WASHINGTON • US Secretary of State Rex Tillerson let slip last week a few tantalising details about one of the nation's most secret military contingency plans: how the US would try to race inside North Korea to seize its nuclear weapons if it ever saw evidence that Mr Kim Jong Un's government was collapsing.
For years, American diplomats have been trying to engage their Chinese counterparts in a discussion of this scenario, hoping to avoid a conflict between arriving US Special Forces - who have been practising this operation for years - and the Chinese military, which would almost certainly pour over the border in a parallel effort.
And for years, the Chinese have resisted the conversation, according to several former US officials who had tried to engage them in joint planning.
The Chinese feared that if news of such a conversation leaked, Beijing would be seen as conspiring with the US over plans for an eventual North Korean collapse, eroding any leverage that Beijing still held over Mr Kim.
So it was surprising to Mr Tillerson's colleagues in the White House and the Pentagon when, in a talk to the Atlantic Council last week, he revealed that the Trump administration had already provided assurances to China's leadership that if US forces landed in North Korea to search for and deactivate nuclear weapons, the troops would do their work and then retreat.

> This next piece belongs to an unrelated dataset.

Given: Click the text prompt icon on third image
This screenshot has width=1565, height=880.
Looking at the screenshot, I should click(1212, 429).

North Korea has defied past predictions of collapse, and one does not appear imminent. But if a collapse were to occur, the aftermath could present grave dangers.
American officials have envisioned that North Korean officers, fearing the end of Mr Kim's government, might lob a nuclear weapon at South Korea or Japan as a last, desperate act - or detonate it on North Korean territory to make occupation impossible.

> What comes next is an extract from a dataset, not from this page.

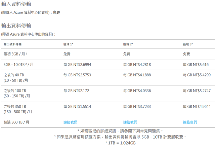Click the NT$5.2747 price cell
The height and width of the screenshot is (146, 215).
[197, 91]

It was surprising to Mr Tillerson's colleagues in the White House and the Pentagon when, in a talk to the Atlantic Council last week, he revealed that the Trump administration had already provided assurances to China's leadership that if US forces landed in North Korea to search for and deactivate nuclear weapons, the troops would do their work and then retreat.
On Tuesday last week, speaking from note cards, Mr Tillerson said at a conference on the Korea crisis that the US and China "have had conversations... in the event that something happened - it could happen internal to North Korea; it might be nothing that we from the outside initiate - that if that unleashed some kind of instability, the most important thing to us would be securing those nuclear weapons they've already developed and ensuring that they, that nothing falls into the hands of people we would not want to have it".
He added: "We've had conversations with the Chinese about how might that be done." He repeated his past assurance that the administration was not seeking "regime collapse" or "an accelerated unification of the Korean Peninsula".
"We do not seek a reason to send our own military forces north of the Demilitarised Zone," the dividing line between North and South, he said. But if the US' hand is forced, he added, "we have had conversations that if something happened and we had to go across a line, we have given the Chinese assurances we would go back and retreat back to the south of the 38th parallel" when conditions allowed.
In other words, the US would essentially cede North Korean territory to the Chinese military, or let China and South Korea figure out who would control 120,434 sq km of territory and take care of its 25 million occupants, many of whom already do not have enough to eat.
The disclosure had been overshadowed by Mr Tillerson's remarks that Washington was willing to talk with Pyongyang without preconditions - a statement that he backed away from on Friday.